Investing Activities

Net cash provided by investing activities of $0.3 million in 2016 was primarily attributable to $0.9 million in proceeds received from the 2015 sale of our lithotropsy services business and from the 2015 sale of ownership interests in an unconsolidated entity, offset by capital expenditures of $0.5 million. We anticipate minimum capital expenditures of $2.0 million in 2016.

 

34


Table of Contents

Financing Activities

In 2015 we issued $20.0 million of debt with deferred principal payments and in 2013 we issued $24.3 million of debt with deferred principal payments. In December 2014, we restructured our credit agreement (see Credit Agreement below) resulting in principal payments on and proceeds from long-term debt of $6.8 million. Additionally, in 2014, we used a restricted cash compensating balance to repay a $5.0 million term loan and repaid the $3.0 million balance outstanding under the Revolver.

As a result of the sale of Lithotripsy Services, we paid off certain related party indebtedness and we made no distributions to noncontrolling interests, net of contributions during 2016. Additionally, we received $1.0 million from the release of restricted cash related to the sale of Lithotripsy Services. We anticipate payments on long-term debt and capital leases to increase substantially in 2016 as amounts outstanding under the credit agreement (see “Credit Agreement” below) become due in December 2016 and as we begin making payments under capital lease and financing arrangements that commenced in 2015.

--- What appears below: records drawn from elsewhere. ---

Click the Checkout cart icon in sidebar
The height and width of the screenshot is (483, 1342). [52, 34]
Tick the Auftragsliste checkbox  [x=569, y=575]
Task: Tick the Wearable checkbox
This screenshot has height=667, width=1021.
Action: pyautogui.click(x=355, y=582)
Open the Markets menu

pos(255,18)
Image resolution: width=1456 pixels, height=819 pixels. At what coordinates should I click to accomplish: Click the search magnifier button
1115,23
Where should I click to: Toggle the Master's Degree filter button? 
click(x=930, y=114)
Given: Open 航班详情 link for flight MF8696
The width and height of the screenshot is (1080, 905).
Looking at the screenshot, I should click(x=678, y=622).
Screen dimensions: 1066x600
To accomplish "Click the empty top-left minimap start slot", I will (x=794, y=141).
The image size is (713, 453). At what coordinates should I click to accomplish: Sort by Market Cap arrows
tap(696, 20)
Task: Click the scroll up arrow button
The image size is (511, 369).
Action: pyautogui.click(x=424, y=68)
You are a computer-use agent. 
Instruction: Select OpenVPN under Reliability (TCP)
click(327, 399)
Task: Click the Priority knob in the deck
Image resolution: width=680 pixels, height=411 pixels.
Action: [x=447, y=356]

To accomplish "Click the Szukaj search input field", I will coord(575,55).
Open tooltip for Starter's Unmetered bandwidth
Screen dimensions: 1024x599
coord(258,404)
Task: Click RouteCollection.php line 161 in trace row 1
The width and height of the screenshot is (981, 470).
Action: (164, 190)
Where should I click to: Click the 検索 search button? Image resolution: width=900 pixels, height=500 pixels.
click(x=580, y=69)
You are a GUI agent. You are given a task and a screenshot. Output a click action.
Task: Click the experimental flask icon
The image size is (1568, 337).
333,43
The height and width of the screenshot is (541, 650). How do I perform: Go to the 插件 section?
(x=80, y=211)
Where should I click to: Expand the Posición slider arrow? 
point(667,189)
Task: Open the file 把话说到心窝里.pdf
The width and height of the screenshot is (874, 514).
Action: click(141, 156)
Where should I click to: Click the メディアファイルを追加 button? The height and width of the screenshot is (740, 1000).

On September 18, 2015, we executed an amendment to our partnership agreement with USMD Arlington to allow for a one-time special distribution to us from USMD Arlington. We received proceeds from the special distribution of $14.8 million, net of lender fees of $0.2 million. We have determined that the special distribution is, in substance, a debt arrangement (the “Advance”). The Advance accrues interest that is payable to USMD Arlington at the 30-Day London Interbank Offered Rate (“LIBOR”) plus a margin of 2.85% (3.27% at December 31, 2015). In addition, we are required to pay the limited partners of USMD Arlington a pre-determined quarterly financing fee equal to 3.22% per annum of the scheduled outstanding balance at the end of each month. To the extent available, principal and interest payments due on the Advance will be withheld monthly from USMD Arlington distributions otherwise due to us. If distributions to us withheld by USMD Arlington for any three month period ending in February, May, August or November during the debt term are less than principal and interest payments due for that three month period, we will make payments in amounts equal to the difference between amounts withheld from distributions and amounts due for that three month period. Subject to the preceding terms, principal payments of $312,500 are due monthly beginning December 31, 2016 and the debt matures November 28, 2020. If we fail to make payments due under the terms of the Advance, our ownership interest in USMD Arlington may be reduced and the ownership interest of the limited partners of USMD Arlington may be proportionally increased.

On April 29, 2015, we issued convertible subordinated notes due 2020 in the principal amount of $1.6 million (the “2020-11 Convertible Notes”) to certain investors in a private unregistered offering. The 2020-11 Convertible Notes mature on November 1, 2020 and bear interest at a fixed rate of 7.25% per annum. Interest will be paid monthly, in cash or in shares of our common stock as we elect, on the last day of each month commencing on May 31, 2015. Principal is due in full at maturity. We may prepay the 2020-11 Convertible Notes, in whole or in part, at any time after April 29, 2016 without penalty. Each noteholder will have the right at any time after April 29, 2016, prior to the payment in full of the 2020-11 Convertible Note, to convert all or any part of the unpaid principal balance of the 2020-11 Convertible Note into shares of our common stock at the rate of one share of common stock for each $10.61 of principal. The conversion rate will be appropriately adjusted for stock splits, mergers or other fundamental corporate transactions. The indebtedness represented by the 2020-11 Convertible Notes is expressly subordinate to and junior and subject in right of payment to the prior payment in full in cash of all our senior indebtedness, which includes indebtedness in connection with our credit agreement.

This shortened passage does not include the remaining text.